* _Task requirements_: Your reply should hold the line containing "The image size is (2576, 1332)." and every later line of the records, reproduced exactly, and no other lines.

* _Dataset records_:
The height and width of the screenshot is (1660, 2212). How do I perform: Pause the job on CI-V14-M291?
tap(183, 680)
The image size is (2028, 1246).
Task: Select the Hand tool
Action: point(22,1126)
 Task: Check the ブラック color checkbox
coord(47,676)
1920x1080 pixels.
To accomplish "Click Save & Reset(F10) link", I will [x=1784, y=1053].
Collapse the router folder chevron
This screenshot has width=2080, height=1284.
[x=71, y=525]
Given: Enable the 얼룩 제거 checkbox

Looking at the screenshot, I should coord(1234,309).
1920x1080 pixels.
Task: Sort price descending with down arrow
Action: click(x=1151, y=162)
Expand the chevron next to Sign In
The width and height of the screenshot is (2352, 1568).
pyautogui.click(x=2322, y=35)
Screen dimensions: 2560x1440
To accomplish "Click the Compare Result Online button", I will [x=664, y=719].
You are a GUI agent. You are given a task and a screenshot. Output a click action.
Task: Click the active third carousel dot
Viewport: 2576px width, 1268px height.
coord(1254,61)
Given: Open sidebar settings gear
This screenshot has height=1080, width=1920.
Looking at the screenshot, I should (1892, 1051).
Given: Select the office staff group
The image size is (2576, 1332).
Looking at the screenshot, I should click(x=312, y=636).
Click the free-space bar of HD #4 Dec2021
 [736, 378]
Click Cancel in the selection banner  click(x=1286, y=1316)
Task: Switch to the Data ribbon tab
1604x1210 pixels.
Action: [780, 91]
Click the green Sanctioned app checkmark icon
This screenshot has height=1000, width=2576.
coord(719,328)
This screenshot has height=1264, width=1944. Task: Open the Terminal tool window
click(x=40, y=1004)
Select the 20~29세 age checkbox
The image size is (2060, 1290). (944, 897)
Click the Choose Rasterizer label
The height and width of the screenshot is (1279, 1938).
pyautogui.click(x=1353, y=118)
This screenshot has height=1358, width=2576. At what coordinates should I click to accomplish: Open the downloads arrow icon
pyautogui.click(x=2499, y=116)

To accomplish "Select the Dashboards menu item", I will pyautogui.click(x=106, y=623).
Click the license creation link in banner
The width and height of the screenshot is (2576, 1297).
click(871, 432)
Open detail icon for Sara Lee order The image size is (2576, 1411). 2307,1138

* _Response area_:
The image size is (2576, 1332).
Looking at the screenshot, I should click(x=312, y=636).
Click the free-space bar of HD #4 Dec2021
 [736, 378]
Click Cancel in the selection banner  click(x=1286, y=1316)
Task: Switch to the Data ribbon tab
1604x1210 pixels.
Action: [780, 91]
Click the green Sanctioned app checkmark icon
This screenshot has height=1000, width=2576.
coord(719,328)
This screenshot has height=1264, width=1944. Task: Open the Terminal tool window
click(x=40, y=1004)
Select the 20~29세 age checkbox
The image size is (2060, 1290). (944, 897)
Click the Choose Rasterizer label
The height and width of the screenshot is (1279, 1938).
pyautogui.click(x=1353, y=118)
This screenshot has height=1358, width=2576. At what coordinates should I click to accomplish: Open the downloads arrow icon
pyautogui.click(x=2499, y=116)

To accomplish "Select the Dashboards menu item", I will pyautogui.click(x=106, y=623).
Click the license creation link in banner
The width and height of the screenshot is (2576, 1297).
click(871, 432)
Open detail icon for Sara Lee order The image size is (2576, 1411). 2307,1138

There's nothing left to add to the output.